Excuse me? They hadn't even charged my card or shipped the first one. So, I did the logical thing: Canceled. Re-purchased. Boom. May 7th was the new target.


The Visit from "Her"


I went to bed feeling like a winner, but I didn't go to bed alone. "She" showed up. You know the one—the monthly guest who has been taking all my testosterone and giving nothing but attitude in return. We are not getting along lately. By Friday, I was essentially one with my heating pad and sucking down Ibuprofen just to function. I was lost in a fog of hormonal agony, wondering why the uterus doesn't just fall out and go away when you're done with it. I’m ready to end this relationship, for real.

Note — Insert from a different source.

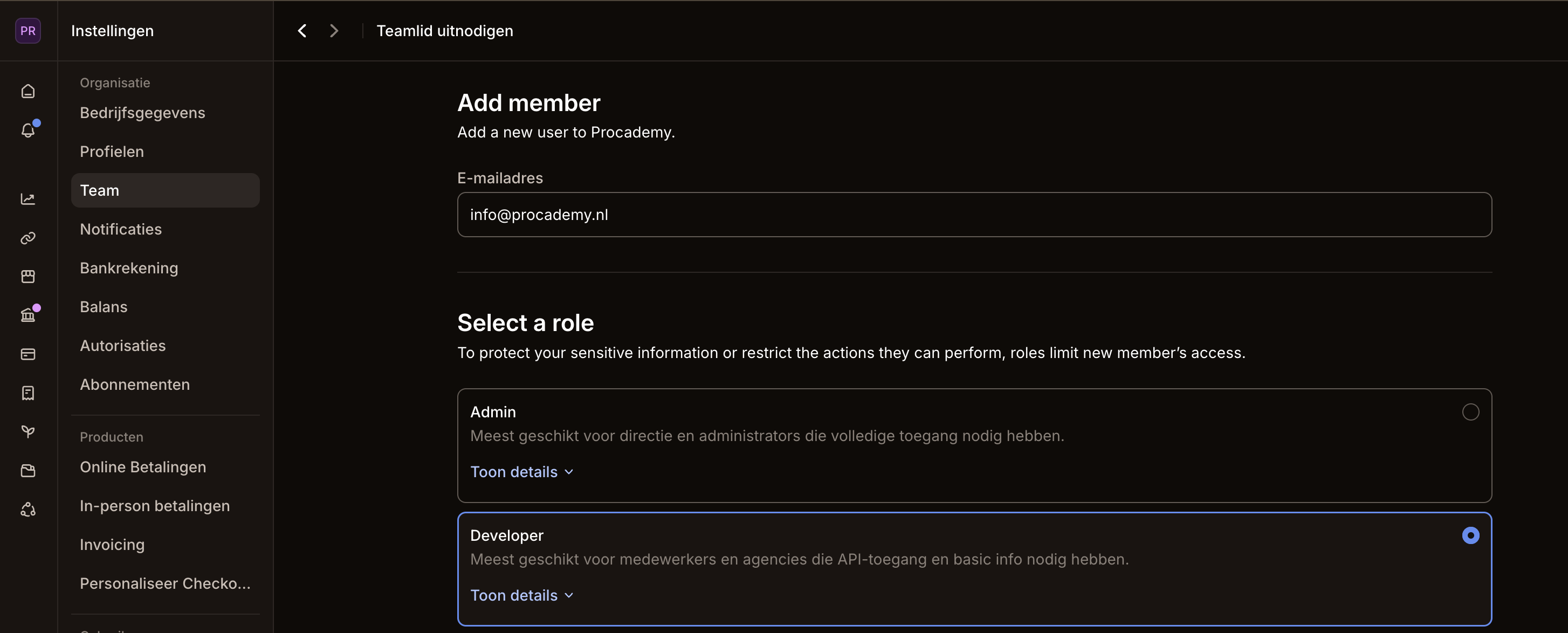Expand Toon details under Developer role
This screenshot has height=633, width=1568.
pos(521,595)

By Saturday, I was still feeling rough, and to add insult to injury, a toothache started joining the party. But when my friend Manouka called to ask if I wanted to do some "40-year-old errands," my heart said yes even if my body said, "Bitch, what the fuck?" I told her, "Look, I feel dead inside, but I need to get out of this house. Just drive me around."


The 40-Year-Old Circuit


We started at the Starbucks off Woodard Road. Now, look—they take three business years to make a cup of coffee, but it is the only location for miles and the drink is always "awesome sauce." It’s the only one that hits right besides Brandywine and Forestville. Upper Marlboro? You’re almost there, but not quite.


Then came the retail therapy. We hit Hobby Lobby—40% off the whole store—and I found some paint-by-numbers canvases for me and the kids. We wandered, we texted each other from opposite sides of the store, and I watched her find a vase for her upcoming bridal shower. I am so excited for her to have this "daughter experience."

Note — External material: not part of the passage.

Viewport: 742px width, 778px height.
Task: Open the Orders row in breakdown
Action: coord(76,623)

Next was Bath & Body Works. Usually, I’m a $200-a-trip kind of girl, but being "responsible" (which sucks, by the way) meant I walked out with just a glass foaming soap bottle, a refill, and one three-wick candle. It felt like an embarrassing amount, but I haven't had a candle in this house for a month. I needed the scent of sanctuary.


The Ring Alert (The Plot Twist)


While we were out, my Ring camera went off. I figured it was just the mouth tape and Bio-Dance masks I’d ordered. But I watched the video. Then I watched it again. By the third time, the camera finally focused on the box sitting on my porch.


BEAST.


The delivery man knew exactly what he was doing, because seeing those letters on the box was better than any retail therapy. I didn't even tell Manouka yet; I just stood there in the Home Store in disbelief. I walked through the aisles taking pictures of pots for my future peonies—because peonies take the cake over hydrangeas any day—and started planning how I was going to decorate.

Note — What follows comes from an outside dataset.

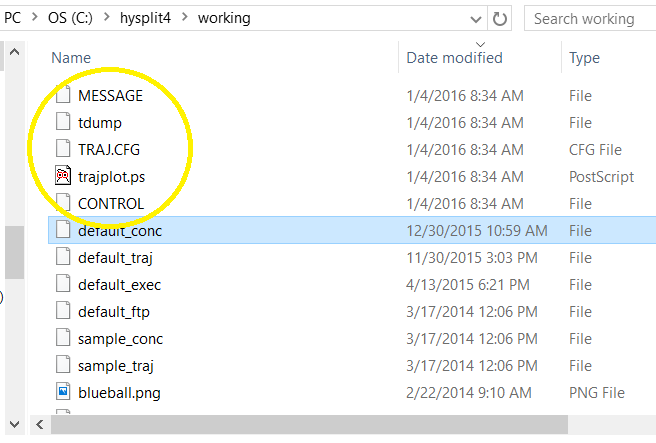The height and width of the screenshot is (443, 656).
Task: Select the tdump file icon
Action: coord(64,123)
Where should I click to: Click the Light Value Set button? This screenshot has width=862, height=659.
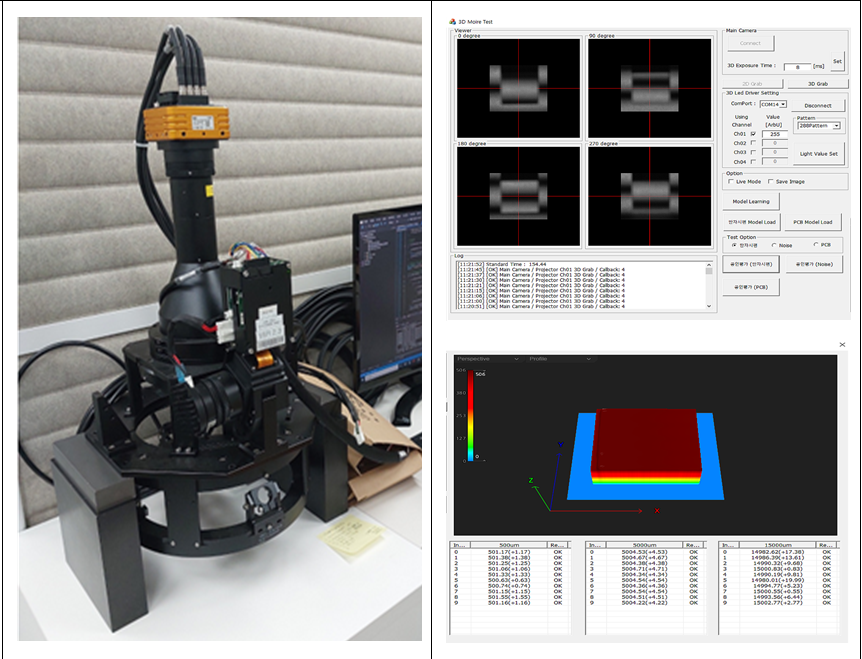tap(819, 154)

Turning 40 felt like a shift. My mind, spirit, and soul have been working to right some wrongs. I’ve dealt with transitional relationships and the loss of a friend I thought loved me. But in that store, looking at those flowers and thinking about my new blender, I started to feel like me again.


The Maiden Voyage


I sped home in the Cadillac EXT (or at least, I did a very focused 40mph on those windy backroads). I called the kids, and I heard the door fly open as Leia Moon ran to grab the box.

The minute I walked in, it was go-time. I didn't have the pistachios yet, so I went for a classic: oat milk, cocoa powder, protein powder, almond butter, and maple syrup. I made one for me and one for my daughter. That shake was so good it almost made me forget about the toothache.

I capped the day off at a "Waiting to Exhale" women's event. We vented, we cried, we sang, and we just loved on each other. Coming home to cuddle with Frank was the only way to end that kind of day.


The Sunday Perspective


Sunday was for family and the shop. But the highlight was a "date-date" stop on the way to visit a friend. Frank sat me down in this beautifully decorated chair and started taking pictures. I was so tired I didn't even look at them. I just said, "Okay babe, I'm done."


He asked, "Do you even like them?"


I looked at the screen and realized my husband is actually a low-key professional photographer. I looked good. I’m still staring at them today, trying to figure out the perfect Instagram caption.


It’s been an adventure of a weekend—ER visits, hormonal shifts, and retail therapy. But the Beast is finally in the building. Get ready, because the "Oat Milk Audit" starts now.